## Consegna
Trascrivi per intero il testo sullo spettacolo "L'attore nella casa di cristallo", senza cambiare nulla.

Nel piazzale oscurato, due cubi dalle pareti trasparenti all’improvviso si accendono, su due giovani figure in divisa da infermieri. O da carcerati. Sono gli attori Petra Valentini e Michele Maccaroni, cui è affidata la “prima” dello spettacolo, che Velia Papa ha ideato per la fatidica data del 15 giugno, fissata dal Governo per la ripresa degli spettacoli dopo la pandemia. Un evento “time specific”, pensato come metafora calzante della condizione in cui il popolo del teatro ha vissuto questi mesi di blocco forzato delle attività. Marco Baliani, attore, drammaturgo e regista, ha scritto i testi e dirige la messinscena di questo apologo. I due attori che fino al 28 giugno si alterneranno con un’altra coppia - Eleonora Greco e Giacomo Lilliù – esprimono, ognuno nell’isolamento della sua teca di cristallo, l’angoscia di un mestiere negato, di un impossibile rapporto col pubblico. Tornano indietro nella memoria, a recuperare emozioni vissute e grandi testi classici recitati, sul filo di ricordi irripetibili. E anche se tutti si augurano che presto sia di nuovo possibile che i sipari si alzino, “L’attore nella casa di cristallo” è amara constatazione di come vivremmo senza teatro. Per dimostrarlo, Papa e Baliani hanno congegnato un bellissimo “pezzo di teatro”.

Voci del dataset
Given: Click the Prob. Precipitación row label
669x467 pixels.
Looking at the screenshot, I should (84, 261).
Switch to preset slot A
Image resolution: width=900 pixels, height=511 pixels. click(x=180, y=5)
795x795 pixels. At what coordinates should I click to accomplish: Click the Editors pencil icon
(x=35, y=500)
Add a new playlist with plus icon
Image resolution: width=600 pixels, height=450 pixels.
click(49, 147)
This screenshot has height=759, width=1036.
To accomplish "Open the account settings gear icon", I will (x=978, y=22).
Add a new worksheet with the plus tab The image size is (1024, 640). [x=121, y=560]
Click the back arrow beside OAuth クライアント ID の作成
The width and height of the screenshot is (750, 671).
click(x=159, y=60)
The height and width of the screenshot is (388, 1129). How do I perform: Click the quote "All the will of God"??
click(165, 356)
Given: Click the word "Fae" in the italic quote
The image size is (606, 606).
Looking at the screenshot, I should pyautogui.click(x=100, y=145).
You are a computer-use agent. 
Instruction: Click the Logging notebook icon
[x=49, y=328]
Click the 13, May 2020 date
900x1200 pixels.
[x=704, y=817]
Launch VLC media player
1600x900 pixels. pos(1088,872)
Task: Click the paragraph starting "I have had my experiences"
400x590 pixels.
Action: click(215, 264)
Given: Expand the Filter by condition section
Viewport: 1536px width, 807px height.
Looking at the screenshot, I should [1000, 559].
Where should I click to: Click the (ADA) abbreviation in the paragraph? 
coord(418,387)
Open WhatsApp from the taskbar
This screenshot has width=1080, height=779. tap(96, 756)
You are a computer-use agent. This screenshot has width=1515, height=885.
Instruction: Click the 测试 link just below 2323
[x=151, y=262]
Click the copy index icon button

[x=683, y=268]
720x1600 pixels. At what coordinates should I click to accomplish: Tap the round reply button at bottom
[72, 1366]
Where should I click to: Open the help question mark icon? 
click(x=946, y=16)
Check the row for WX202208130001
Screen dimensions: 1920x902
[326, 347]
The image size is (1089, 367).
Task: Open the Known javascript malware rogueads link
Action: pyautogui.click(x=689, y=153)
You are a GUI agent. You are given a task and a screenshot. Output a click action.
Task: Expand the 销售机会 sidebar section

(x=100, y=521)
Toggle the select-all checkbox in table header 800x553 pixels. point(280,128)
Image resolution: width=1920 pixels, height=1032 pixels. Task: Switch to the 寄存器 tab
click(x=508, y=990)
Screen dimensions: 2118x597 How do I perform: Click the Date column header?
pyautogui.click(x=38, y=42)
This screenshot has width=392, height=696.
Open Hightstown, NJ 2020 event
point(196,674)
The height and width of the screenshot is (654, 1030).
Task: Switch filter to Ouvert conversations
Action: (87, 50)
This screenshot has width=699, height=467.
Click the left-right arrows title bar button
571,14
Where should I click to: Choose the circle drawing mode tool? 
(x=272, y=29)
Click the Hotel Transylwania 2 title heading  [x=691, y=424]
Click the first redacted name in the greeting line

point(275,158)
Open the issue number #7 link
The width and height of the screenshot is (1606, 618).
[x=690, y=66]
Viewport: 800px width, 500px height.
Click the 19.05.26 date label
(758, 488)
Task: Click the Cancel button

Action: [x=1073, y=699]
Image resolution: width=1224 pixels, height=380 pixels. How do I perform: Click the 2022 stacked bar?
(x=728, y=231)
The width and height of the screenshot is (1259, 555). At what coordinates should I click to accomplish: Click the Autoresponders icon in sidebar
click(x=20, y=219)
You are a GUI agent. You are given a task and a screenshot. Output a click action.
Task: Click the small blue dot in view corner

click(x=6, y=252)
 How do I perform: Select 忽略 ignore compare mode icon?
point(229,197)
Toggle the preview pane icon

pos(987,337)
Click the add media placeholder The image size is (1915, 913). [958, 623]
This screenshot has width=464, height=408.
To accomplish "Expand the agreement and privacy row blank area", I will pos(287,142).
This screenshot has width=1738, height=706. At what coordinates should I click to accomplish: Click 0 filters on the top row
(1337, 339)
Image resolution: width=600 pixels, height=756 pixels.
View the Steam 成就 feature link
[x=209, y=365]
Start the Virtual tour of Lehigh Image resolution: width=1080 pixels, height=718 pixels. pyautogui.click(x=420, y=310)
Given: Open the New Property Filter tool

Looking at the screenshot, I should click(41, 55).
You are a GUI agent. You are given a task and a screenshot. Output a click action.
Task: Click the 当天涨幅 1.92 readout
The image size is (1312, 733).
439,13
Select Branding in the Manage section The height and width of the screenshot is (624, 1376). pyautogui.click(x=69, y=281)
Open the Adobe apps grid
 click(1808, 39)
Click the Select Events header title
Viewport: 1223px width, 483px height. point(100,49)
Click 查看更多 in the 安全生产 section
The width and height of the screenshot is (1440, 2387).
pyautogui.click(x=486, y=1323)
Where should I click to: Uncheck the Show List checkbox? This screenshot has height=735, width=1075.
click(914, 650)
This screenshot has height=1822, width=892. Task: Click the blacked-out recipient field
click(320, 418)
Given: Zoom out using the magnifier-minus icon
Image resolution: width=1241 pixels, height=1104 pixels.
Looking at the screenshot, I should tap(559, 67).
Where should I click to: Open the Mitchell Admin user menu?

## Soluzione
Nel piazzale oscurato, due cubi dalle pareti trasparenti all’improvviso si accendono, su due giovani figure in divisa da infermieri. O da carcerati. Sono gli attori Petra Valentini e Michele Maccaroni, cui è affidata la “prima” dello spettacolo, che Velia Papa ha ideato per la fatidica data del 15 giugno, fissata dal Governo per la ripresa degli spettacoli dopo la pandemia. Un evento “time specific”, pensato come metafora calzante della condizione in cui il popolo del teatro ha vissuto questi mesi di blocco forzato delle attività. Marco Baliani, attore, drammaturgo e regista, ha scritto i testi e dirige la messinscena di questo apologo. I due attori che fino al 28 giugno si alterneranno con un’altra coppia - Eleonora Greco e Giacomo Lilliù – esprimono, ognuno nell’isolamento della sua teca di cristallo, l’angoscia di un mestiere negato, di un impossibile rapporto col pubblico. Tornano indietro nella memoria, a recuperare emozioni vissute e grandi testi classici recitati, sul filo di ricordi irripetibili. E anche se tutti si augurano che presto sia di nuovo possibile che i sipari si alzino, “L’attore nella casa di cristallo” è amara constatazione di come vivremmo senza teatro. Per dimostrarlo, Papa e Baliani hanno congegnato un bellissimo “pezzo di teatro”.